John Mansfield

Personal information
- Full name: John Vincent Mansfield
- Date of birth: 13 September 1946 (age 79)
- Place of birth: Colchester, England
- Position: Midfielder

Youth career
- Colchester United

Senior career*
- Years: Team / Apps / (Gls)
- 1964–1969: Colchester United / 34 / (3)
- Brentwood Town
- Chelmsford City
- Total:  / 34 / (3)

= John Mansfield (footballer) =

English footballer

John Vincent Mansfield (born 13 September 1946) is an English former footballer who played in the Football League as a midfielder for Colchester United.

==Career==

Born in Colchester, Mansfield signed for hometown club Colchester United as an apprentice, breaking into the first team in 1964 the day before his 18th birthday on 12 September in a 3–0 defeat to Brentford at Layer Road. He scored his first goal for the club on 10 May 1966 in a 1–0 victory at Southport.

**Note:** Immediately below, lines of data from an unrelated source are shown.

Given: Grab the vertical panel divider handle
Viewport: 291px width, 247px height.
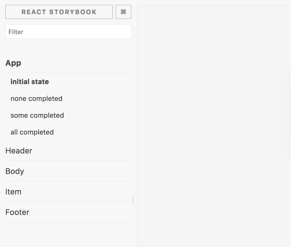Looking at the screenshot, I should pos(133,200).
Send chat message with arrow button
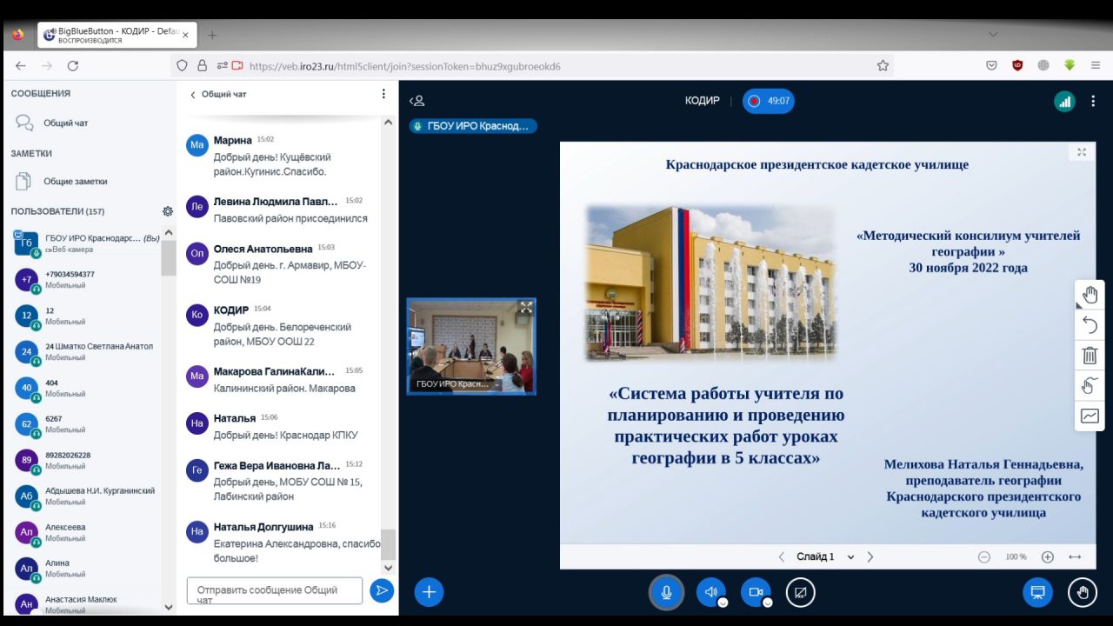This screenshot has height=626, width=1113. tap(381, 590)
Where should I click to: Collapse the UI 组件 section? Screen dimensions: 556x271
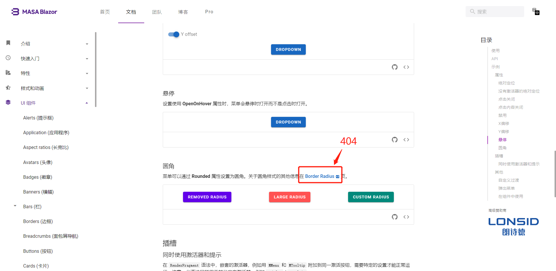click(86, 102)
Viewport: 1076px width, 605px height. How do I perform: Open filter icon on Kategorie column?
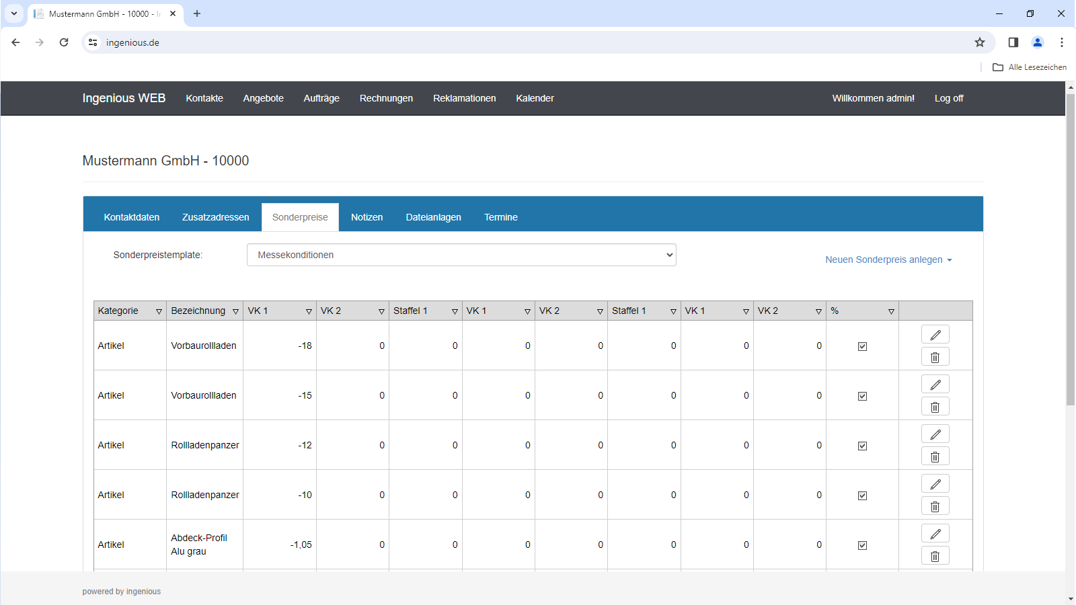pyautogui.click(x=159, y=311)
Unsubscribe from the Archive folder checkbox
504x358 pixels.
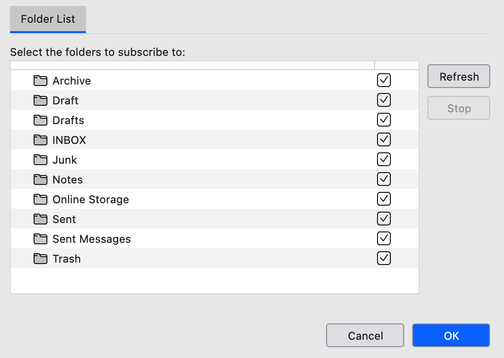coord(384,80)
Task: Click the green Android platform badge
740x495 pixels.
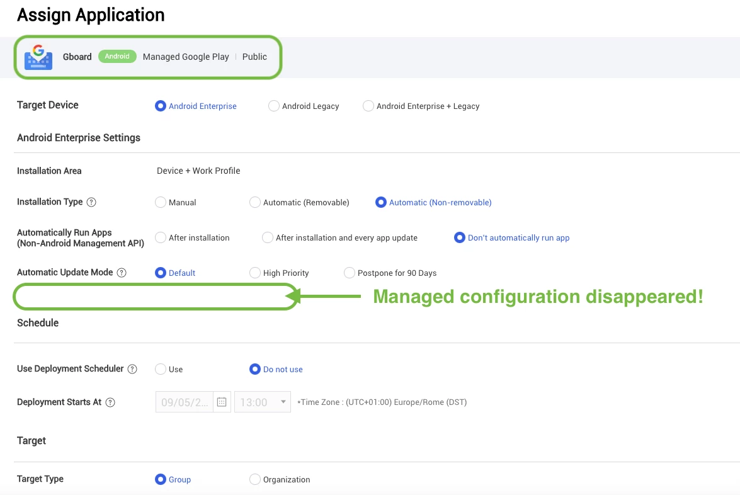Action: [117, 57]
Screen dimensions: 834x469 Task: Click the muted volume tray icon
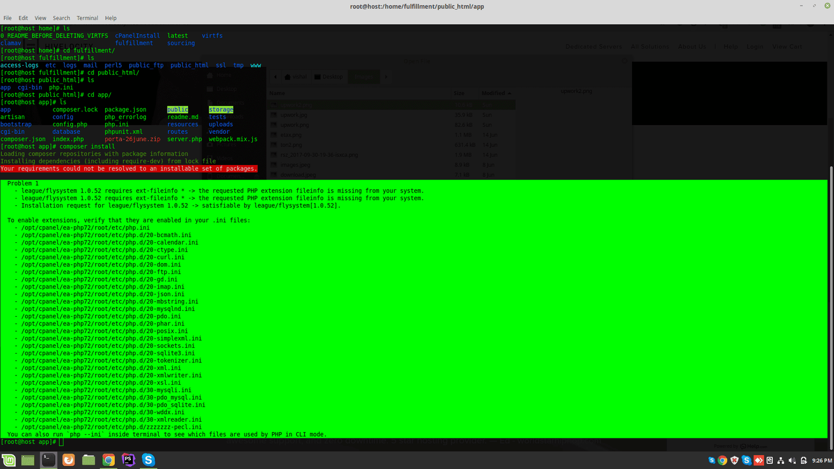pyautogui.click(x=792, y=460)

Mansfield was involved in 34 Football League games between his debut in 1964 and his final game in 1968, a 1–0 home defeat to Workington in the League Cup on 4 September. He had scored three goals for the club with his final goal scored on 3 December 1966 in a 4–0 away win against Darlington.

After leaving Colchester following his final appearance, he went on to join non-league outfits Brentwood Town and Chelmsford City.